As of June, 2010, the Centro Maya Project is recognized as a nonprofit corporation by the State of Iowa.
From 2002 until Spring, 2010, a social justice ministry of this congregation served this highland
Guatemalan community and developed personal relationships that continue to grow under the Centro Maya Project. Members of over fifteen families went to this area of Guatemala as volunteers who took their loving hands and hearts as well as their professional skills to volunteer with a variety of projects to serve persons with disabilities and their families. Other individuals and families have provided generous support of the family food assistance program.
Current support includes:
Since 2007, the middle school/junior high Religious Education (ROPE) students have held an annual carnival to raise funds to provide an education aide so that a severely disabled child can attend public school.
Each year volunteers hold a nut sale and an annual concert to raise funds for direct services, such as speech therapy, hearing aid, and medical assistance programs.
In the past, the congregation’s supporters group:
- Added electricity for hot water and provided shower heads at a center for disabled children so the students could have access to hot showers.
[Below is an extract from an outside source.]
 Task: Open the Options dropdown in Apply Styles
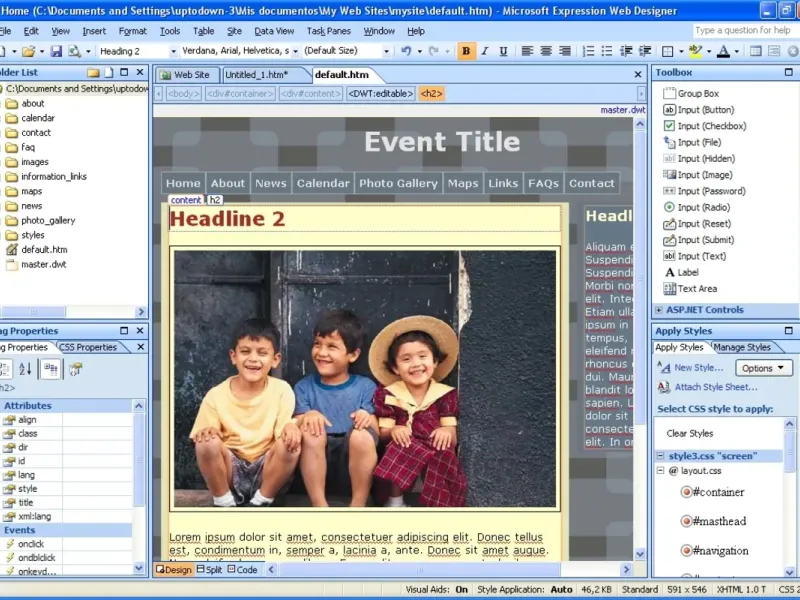(764, 368)
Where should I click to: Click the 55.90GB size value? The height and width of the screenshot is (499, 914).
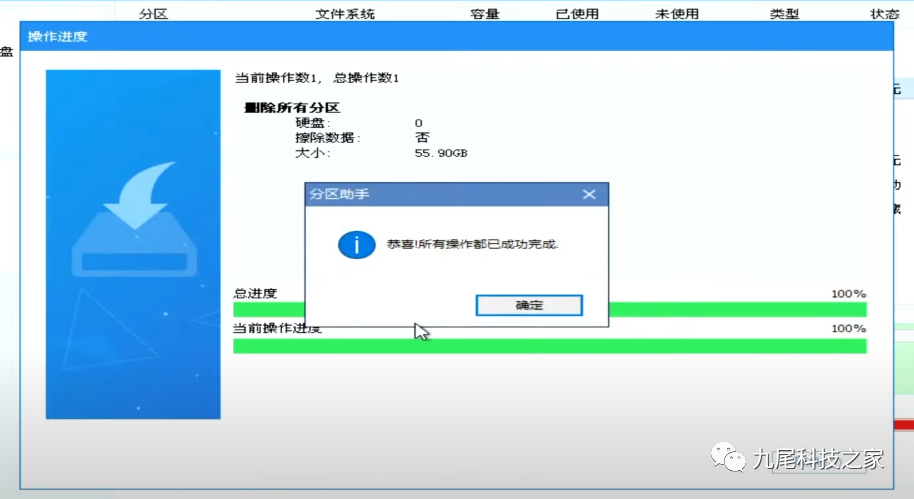(440, 154)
Most indigenous homes do not have access to hot water, many do not have showers, and no bath tubs exist in these villages.
- After the community was devastated by Hurricane Stan in 2005, bought food, cooking supplies, and blankets and supplied electricity to over 400 people in an emergency shelter where they lived for one-and-a-half years. The use of candles was eliminated when each family received wiring for one overhead electric light bulb, allowing the children to do their homework and preventing fire tragedies resulting from open candle flames.
- Donated a van to transport the children from the other villages to a center serving disabled children in San Juan la Laguna. The fire department used the van as an ambulance to transport people to the nearest hospital, an hour away.
- Donated education supplies, toys, musical instruments, and many essentials. In 2004 members of the Unitarian Church, Davenport, Iowa, drove to Tennessee, taking 16 boxes of that were shipped to San Juan la Laguna by Vine International for use at the center.
- Paid half the salary of a physical therapist, 2003 – 2008, who worked out of a center for disabled children in San Juan la Laguna.